━━ Document extract ━━

These questions were communicated to the Regent by the King's officers.
In reply he turned his back upon them, and went away into his cabinet,
leaving these people slightly bewildered. Immediately after this
occurrence it was rumoured that a Bed of justice would soon be held. The
Regent had not then thought of summoning such an important assembly, and
his weakness and vacillation were such that no one thought he would dare
to do so.

The memoirs of Cardinal de Retz, of Joly, of Madame Motteville, had
turned all heads. These books had become so fashionable, that in no
class was the man or woman who did not have them continually in hand.
Ambition, the desire for novelty, the skill of those who circulated these
books, made the majority of people hope to cut a figure or make a
fortune, and persuaded them there was as little lack of personages as in
the last minority. People looked upon Law as the Mazarin of the day--
(they were both foreign)--upon M. and Madame du Maine, as the chiefs of
the Fronde; the weakness of M. le Duc d'Orleans was compared to that of
the Queen-mother, and so on.

━━━

Short exercise 1 - In the passage about the Regent, whose memoirs are said to have turned all heads?
Short exercise 2 - Copy the part of the passage about the Regent starting at "The memoirs of" and ending at "Queen-mother, and so on.", substituting "popular" for "fashionable".

━━ Dataset rows ━━

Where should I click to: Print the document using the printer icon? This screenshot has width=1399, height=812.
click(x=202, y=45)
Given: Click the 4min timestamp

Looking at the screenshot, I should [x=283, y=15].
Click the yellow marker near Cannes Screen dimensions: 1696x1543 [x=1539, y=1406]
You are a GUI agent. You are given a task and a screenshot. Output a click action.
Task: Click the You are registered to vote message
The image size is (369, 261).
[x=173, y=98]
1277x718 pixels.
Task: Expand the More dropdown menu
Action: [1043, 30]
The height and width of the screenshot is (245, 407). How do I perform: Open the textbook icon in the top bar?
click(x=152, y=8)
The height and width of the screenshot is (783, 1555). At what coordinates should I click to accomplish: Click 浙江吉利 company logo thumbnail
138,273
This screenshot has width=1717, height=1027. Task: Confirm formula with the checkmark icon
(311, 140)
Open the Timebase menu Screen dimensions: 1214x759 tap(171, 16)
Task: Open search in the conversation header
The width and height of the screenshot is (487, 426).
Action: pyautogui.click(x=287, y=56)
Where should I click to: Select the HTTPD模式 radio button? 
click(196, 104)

━━━

Correct result 1 - The memoirs of Cardinal de Retz, of Joly, and of Madame Motteville.

Correct result 2 -
The memoirs of Cardinal de Retz, of Joly, of Madame Motteville, had
turned all heads. These books had become so popular, that in no
class was the man or woman who did not have them continually in hand.
Ambition, the desire for novelty, the skill of those who circulated these
books, made the majority of people hope to cut a figure or make a
fortune, and persuaded them there was as little lack of personages as in
the last minority. People looked upon Law as the Mazarin of the day--
(they were both foreign)--upon M. and Madame du Maine, as the chiefs of
the Fronde; the weakness of M. le Duc d'Orleans was compared to that of
the Queen-mother, and so on.